• _Objetivo da tarefa_
Apresente em forma de tabela Markdown as linhas do material que começam na linha que contém "The width and height of the screenshot is (1051, 549)." e terminam na linha que contém "(x=1121, y=694)", incluindo as duas e deixando de fora as linhas em branco. Use a coluna Nº para numerar as linhas e a coluna Conteúdo para o texto de cada uma.

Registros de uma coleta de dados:
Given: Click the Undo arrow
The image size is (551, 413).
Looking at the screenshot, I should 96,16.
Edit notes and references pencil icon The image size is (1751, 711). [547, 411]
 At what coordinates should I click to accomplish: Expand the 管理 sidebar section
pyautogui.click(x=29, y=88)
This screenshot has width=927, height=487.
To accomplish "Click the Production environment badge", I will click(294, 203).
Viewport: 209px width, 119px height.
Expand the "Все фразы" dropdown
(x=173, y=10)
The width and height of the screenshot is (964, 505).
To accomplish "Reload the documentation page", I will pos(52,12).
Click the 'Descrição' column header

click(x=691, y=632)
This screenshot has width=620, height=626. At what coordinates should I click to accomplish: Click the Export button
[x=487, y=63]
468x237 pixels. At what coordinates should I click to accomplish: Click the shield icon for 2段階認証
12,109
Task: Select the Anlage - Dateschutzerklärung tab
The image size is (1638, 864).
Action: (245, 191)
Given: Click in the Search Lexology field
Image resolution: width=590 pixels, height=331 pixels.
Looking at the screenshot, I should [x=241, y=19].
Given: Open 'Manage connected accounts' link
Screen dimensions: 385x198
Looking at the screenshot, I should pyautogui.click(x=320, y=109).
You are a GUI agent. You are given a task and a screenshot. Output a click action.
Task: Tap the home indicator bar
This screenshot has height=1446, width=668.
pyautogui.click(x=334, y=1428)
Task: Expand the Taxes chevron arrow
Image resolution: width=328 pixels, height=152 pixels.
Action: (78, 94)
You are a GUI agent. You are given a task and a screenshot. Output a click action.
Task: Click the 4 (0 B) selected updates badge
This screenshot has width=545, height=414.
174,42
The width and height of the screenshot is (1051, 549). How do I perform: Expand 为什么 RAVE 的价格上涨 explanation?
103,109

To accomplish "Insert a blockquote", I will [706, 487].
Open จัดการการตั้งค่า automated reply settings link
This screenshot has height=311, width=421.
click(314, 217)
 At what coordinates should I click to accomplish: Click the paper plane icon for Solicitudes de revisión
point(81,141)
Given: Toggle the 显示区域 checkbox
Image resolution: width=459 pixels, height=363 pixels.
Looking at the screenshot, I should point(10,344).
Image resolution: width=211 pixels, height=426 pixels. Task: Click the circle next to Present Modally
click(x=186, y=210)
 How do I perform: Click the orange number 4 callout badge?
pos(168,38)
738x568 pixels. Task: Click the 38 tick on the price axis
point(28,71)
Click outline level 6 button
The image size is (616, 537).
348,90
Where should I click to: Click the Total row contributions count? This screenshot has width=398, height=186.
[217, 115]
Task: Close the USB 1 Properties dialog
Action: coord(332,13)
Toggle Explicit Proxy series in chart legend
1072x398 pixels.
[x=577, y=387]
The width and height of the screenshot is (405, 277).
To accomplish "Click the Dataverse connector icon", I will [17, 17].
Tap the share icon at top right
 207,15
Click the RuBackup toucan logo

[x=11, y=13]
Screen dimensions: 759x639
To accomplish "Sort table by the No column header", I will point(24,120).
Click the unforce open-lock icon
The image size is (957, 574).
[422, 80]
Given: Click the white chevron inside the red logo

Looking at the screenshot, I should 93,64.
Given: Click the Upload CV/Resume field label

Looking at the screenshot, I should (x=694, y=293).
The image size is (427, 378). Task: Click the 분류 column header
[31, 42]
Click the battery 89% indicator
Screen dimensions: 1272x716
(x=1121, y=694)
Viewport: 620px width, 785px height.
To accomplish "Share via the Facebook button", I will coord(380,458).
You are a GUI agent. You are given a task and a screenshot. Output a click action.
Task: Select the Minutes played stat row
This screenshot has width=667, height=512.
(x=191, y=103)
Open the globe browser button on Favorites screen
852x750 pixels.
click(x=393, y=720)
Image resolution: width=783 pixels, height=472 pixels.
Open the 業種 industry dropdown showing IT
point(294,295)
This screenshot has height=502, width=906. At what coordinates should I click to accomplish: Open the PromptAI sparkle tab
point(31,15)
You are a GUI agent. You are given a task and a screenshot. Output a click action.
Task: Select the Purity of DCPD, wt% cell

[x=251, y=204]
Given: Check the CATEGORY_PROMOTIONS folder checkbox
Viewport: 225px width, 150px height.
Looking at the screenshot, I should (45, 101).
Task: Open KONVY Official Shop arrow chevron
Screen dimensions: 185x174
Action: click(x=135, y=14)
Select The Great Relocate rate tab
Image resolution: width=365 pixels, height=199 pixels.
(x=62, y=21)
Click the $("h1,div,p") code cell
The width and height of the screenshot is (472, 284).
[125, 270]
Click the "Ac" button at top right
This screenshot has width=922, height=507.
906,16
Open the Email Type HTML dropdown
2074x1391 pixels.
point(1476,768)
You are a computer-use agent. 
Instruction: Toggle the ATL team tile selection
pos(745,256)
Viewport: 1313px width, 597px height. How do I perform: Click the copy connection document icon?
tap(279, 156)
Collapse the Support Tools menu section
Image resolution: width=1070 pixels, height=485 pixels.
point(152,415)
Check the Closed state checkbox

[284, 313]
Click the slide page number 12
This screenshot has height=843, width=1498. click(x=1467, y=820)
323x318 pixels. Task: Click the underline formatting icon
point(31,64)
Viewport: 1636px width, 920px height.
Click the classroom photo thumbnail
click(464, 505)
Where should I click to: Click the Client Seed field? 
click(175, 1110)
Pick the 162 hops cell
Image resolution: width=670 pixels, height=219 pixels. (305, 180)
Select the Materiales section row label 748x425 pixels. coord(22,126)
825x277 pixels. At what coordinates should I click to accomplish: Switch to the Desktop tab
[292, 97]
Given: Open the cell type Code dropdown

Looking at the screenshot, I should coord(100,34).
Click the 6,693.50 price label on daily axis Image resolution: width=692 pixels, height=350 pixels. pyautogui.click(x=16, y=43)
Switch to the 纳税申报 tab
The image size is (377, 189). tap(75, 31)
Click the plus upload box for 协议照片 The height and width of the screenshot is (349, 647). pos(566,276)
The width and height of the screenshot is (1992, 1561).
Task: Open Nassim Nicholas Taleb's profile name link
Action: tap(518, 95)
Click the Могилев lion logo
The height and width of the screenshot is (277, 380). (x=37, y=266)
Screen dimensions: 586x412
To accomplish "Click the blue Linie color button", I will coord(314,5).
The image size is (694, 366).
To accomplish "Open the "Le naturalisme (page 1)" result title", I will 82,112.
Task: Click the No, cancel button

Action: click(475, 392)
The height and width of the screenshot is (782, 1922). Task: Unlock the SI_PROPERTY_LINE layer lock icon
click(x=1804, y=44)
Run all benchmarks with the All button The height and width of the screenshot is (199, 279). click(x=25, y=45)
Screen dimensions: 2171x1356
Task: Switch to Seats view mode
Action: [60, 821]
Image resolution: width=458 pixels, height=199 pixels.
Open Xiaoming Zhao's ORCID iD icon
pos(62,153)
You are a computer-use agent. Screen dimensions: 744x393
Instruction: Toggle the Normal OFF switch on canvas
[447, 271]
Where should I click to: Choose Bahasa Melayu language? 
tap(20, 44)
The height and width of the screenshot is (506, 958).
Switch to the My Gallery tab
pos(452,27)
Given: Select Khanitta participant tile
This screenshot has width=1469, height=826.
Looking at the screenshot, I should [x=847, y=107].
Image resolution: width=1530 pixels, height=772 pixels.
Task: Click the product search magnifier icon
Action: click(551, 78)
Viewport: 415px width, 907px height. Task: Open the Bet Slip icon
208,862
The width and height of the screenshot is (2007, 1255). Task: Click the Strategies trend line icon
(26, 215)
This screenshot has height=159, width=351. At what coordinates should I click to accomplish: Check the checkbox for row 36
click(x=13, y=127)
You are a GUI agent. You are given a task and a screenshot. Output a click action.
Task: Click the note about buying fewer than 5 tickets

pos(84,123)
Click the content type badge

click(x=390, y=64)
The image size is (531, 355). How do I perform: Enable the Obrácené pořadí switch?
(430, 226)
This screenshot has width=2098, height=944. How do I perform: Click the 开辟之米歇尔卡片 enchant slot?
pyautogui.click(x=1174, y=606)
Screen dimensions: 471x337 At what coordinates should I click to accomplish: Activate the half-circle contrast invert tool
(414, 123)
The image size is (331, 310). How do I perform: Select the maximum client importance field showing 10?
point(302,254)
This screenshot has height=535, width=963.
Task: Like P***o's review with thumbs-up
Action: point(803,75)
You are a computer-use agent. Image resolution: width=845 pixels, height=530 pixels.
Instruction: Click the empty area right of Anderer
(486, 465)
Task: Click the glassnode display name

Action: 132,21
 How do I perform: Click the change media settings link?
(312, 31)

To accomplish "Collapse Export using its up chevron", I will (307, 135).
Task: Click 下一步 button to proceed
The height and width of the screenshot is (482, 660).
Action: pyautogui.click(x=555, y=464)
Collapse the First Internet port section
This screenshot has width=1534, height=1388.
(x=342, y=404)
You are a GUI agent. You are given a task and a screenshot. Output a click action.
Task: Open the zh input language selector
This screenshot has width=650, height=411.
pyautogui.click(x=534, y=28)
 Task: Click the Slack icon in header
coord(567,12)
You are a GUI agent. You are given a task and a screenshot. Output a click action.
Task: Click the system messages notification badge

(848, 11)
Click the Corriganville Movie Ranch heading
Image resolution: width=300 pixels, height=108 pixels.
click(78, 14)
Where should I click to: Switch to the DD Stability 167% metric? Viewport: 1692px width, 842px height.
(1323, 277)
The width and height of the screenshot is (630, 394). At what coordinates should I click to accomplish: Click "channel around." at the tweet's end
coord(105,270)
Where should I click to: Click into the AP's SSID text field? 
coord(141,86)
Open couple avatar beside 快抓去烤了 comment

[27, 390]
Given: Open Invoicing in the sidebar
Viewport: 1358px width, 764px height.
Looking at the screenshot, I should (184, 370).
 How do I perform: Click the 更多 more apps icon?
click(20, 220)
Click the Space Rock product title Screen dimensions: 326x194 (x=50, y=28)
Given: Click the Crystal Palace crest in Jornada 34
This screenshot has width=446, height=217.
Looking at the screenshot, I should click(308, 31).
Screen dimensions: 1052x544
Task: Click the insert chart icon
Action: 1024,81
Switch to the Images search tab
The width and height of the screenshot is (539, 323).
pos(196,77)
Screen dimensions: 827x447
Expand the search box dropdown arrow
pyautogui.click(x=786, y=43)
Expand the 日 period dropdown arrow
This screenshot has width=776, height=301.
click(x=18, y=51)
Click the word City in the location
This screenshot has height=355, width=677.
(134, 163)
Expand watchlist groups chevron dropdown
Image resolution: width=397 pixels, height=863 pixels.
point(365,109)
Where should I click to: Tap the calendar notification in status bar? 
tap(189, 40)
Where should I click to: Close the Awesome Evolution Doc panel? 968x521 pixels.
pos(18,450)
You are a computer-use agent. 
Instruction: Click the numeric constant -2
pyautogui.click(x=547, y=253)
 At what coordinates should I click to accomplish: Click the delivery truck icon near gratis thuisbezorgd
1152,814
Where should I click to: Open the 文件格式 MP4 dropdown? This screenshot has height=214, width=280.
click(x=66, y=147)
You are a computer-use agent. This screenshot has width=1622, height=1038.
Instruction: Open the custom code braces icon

• _A resposta_
| Nº | Conteúdo |
|---|---|
| 1 | The width and height of the screenshot is (1051, 549). How do I perform: Expand 为什么 RAVE 的价格上涨 explanation? |
| 2 | 103,109 |
| 3 | To accomplish "Insert a blockquote", I will [706, 487]. |
| 4 | Open จัดการการตั้งค่า automated reply settings link |
| 5 | This screenshot has height=311, width=421. |
| 6 | click(314, 217) |
| 7 |  At what coordinates should I click to accomplish: Click the paper plane icon for Solicitudes de revisión |
| 8 | point(81,141) |
| 9 | Given: Toggle the 显示区域 checkbox |
| 10 | Image resolution: width=459 pixels, height=363 pixels. |
| 11 | Looking at the screenshot, I should point(10,344). |
| 12 | Image resolution: width=211 pixels, height=426 pixels. Task: Click the circle next to Present Modally |
| 13 | click(x=186, y=210) |
| 14 |  How do I perform: Click the orange number 4 callout badge? |
| 15 | pos(168,38) |
| 16 | 738x568 pixels. Task: Click the 38 tick on the price axis |
| 17 | point(28,71) |
| 18 | Click outline level 6 button |
| 19 | The image size is (616, 537). |
| 20 | 348,90 |
| 21 | Where should I click to: Click the Total row contributions count? This screenshot has width=398, height=186. |
| 22 | [217, 115] |
| 23 | Task: Close the USB 1 Properties dialog |
| 24 | Action: coord(332,13) |
| 25 | Toggle Explicit Proxy series in chart legend |
| 26 | 1072x398 pixels. |
| 27 | [x=577, y=387] |
| 28 | The width and height of the screenshot is (405, 277). |
| 29 | To accomplish "Click the Dataverse connector icon", I will [17, 17]. |
| 30 | Tap the share icon at top right |
| 31 |  207,15 |
| 32 | Click the RuBackup toucan logo |
| 33 | [x=11, y=13] |
| 34 | Screen dimensions: 759x639 |
| 35 | To accomplish "Sort table by the No column header", I will point(24,120). |
| 36 | Click the unforce open-lock icon |
| 37 | The image size is (957, 574). |
| 38 | [422, 80] |
| 39 | Given: Click the white chevron inside the red logo |
| 40 | Looking at the screenshot, I should 93,64. |
| 41 | Given: Click the Upload CV/Resume field label |
| 42 | Looking at the screenshot, I should (x=694, y=293). |
| 43 | The image size is (427, 378). Task: Click the 분류 column header |
| 44 | [31, 42] |
| 45 | Click the battery 89% indicator |
| 46 | Screen dimensions: 1272x716 |
| 47 | (x=1121, y=694) |